The process of joining WTO was halted for the past six years

Jun 23 , 2019

Mamo Meheretu, chief trade negotiator and senior adviser to the Prime Minister.

Prime Minister Abiy Ahmed (PhD) has formed a 10-member national committee to resume the process of World Trade Organization (WTO) accession, which was paused for the past six years.

Formed on June 10, 2019, following the framework that was approved by the Council of Ministers to provide a legal framework for the accession, both the national and technical committees held their first meeting on June 22, 2019, at  Hyatt Regency Hotel on Africa Avenue.

The committee, chaired by Mamo Mihretu, the chief trade negotiator and senior adviser to the Prime Minister, is composed of delegates from the Office of the Prime Minister, ministries of Foreign Affairs, Revenues, Finance and Trade & Industry; the National Bank of Ethiopia; the National Planning & Development Commission; the Attorney General’s Office and the Policy Study Institute.

Mainly tasked with drafting the schedules and agendas for negotiation to WTO accession, the National Committee will also advise the government on trade-related negotiations, recommending policy and law revisions and advising the Prime Minister among other tasks.

A long-standing 40-member technical committee composed of representatives from government offices, the private sector, non-governmental organisations and the academic community, has been operating and will be submitting its findings and suggestions to the national committee. It can also hold negotiations with WTO on issues that are held between technical experts.

The country started work to join the WTO 18 years ago, and it has been an observer of the Organisation since 1997. In 2002 it formally applied for accession and spent the following years, until 2006, producing its Memorandum of Foreign Trade Regime, which was distributed to members in January 2007, when negotiations began.

In the three rounds of negotiations made before 2013, issues of agriculture, domestic laws, initial offers on goods, information on import licensing procedures and information on state trading enterprises were discussed. Established in 1995, WTO has 164 member countries and 23 more with observer status.

The WTO is an international organisation that sets global rules for trade, agreements that cover issues related to goods, services and intellectual property. It sets principles of liberalisation, countries’ commitments to lower customs tariffs and other trade barriers and to open and keep open markets for services.

However, the process of accession was halted for the last six years.

“Political uncertainty coupled with other problems restrained the country from proceeding with the process,” Mamo told Fortune. “However, studies and research were being conducted in those years.”

The Trade Relations & Negotiations Directorate under the Trade Ministry has been organising seminars, providing capacity building training and awareness creation programs during the past six years.

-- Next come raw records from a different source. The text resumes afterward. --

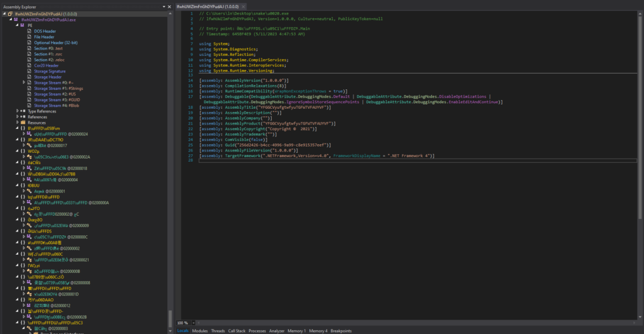Click the Type References node icon
644x334 pixels.
point(23,111)
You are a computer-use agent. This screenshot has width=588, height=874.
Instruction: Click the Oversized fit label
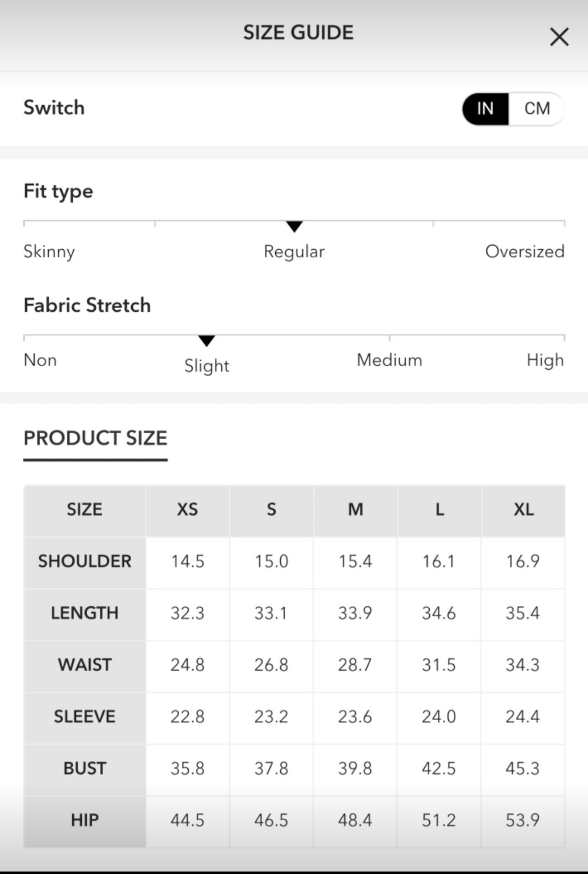coord(525,251)
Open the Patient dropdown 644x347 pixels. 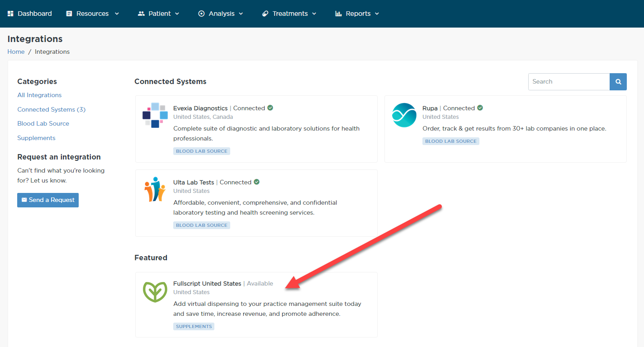click(158, 13)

In the fourth round of negotiations, Ethiopia is expected to submit goods and service price offers to WTO members. The country will also answer 168 questions that had been forwarded from the previous negotiation round.

“After analysing the recommendation of the technical committee, we’ll be holding the fourth round of negotiations in the next few months,” said Mamo. “But we can’t set a deadline for the entry of Ethiopia to the WTO,” said Mamo.

Misganaw Gashaw (PhD), investment and tax law lecturer at Bahir Dar University School of Law, states that the committee has a daunting task ahead of it.

“Unlike other international organisations, WTO doesn’t have mandatory regulations and is set based on agreements between countries,” said Misganaw, adding that the formation of WTO was not as smooth as the other international organisations such as the World Bank or the International Monetary Fund (IMF).

Though the formulation of WTO was first proposed back in 1940, the organisation was set up after 55 years, illustrating how complicated WTO agreements are, according to him.

“The pros and cons of joining the organisation in terms of business, investment and intellectual law, as well as the capacity of tax collecting offices, should be examined,” Misganaw said. “The government should brace itself to decrease revenue from taxation.”

Three months ago, in the same effort of economic integration, parliament approved the African Free Trade Area (AfCFTA) that will gradually remove all quotas and tariffs for Ethiopians trading with member states.